** RECORD SET follows **

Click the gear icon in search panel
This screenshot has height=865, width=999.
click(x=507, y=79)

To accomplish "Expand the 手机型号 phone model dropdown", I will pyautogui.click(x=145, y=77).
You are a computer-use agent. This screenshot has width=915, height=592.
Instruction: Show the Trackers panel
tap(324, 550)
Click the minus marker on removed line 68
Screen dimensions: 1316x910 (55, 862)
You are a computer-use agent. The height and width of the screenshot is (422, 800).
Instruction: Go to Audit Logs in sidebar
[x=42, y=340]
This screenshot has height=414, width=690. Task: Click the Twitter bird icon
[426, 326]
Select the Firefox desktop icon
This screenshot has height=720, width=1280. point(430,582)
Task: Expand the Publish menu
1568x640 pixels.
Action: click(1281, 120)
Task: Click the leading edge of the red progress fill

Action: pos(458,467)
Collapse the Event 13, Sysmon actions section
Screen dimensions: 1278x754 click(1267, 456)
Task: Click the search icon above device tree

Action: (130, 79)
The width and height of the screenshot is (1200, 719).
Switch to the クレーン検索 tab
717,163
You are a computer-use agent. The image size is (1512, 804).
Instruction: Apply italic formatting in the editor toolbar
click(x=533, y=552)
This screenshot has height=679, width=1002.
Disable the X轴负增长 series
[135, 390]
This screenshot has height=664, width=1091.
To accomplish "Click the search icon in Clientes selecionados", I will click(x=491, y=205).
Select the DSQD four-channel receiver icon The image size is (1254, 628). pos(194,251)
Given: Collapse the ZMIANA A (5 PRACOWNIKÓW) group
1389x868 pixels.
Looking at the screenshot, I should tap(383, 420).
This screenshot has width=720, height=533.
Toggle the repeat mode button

** End of RECORD SET **

TASK DESCRIPTION:
Copy out every line in the entries above that holds "Expand".

REPLY TO THE TASK:
To accomplish "Expand the 手机型号 phone model dropdown", I will pyautogui.click(x=145, y=77).
Task: Expand the Publish menu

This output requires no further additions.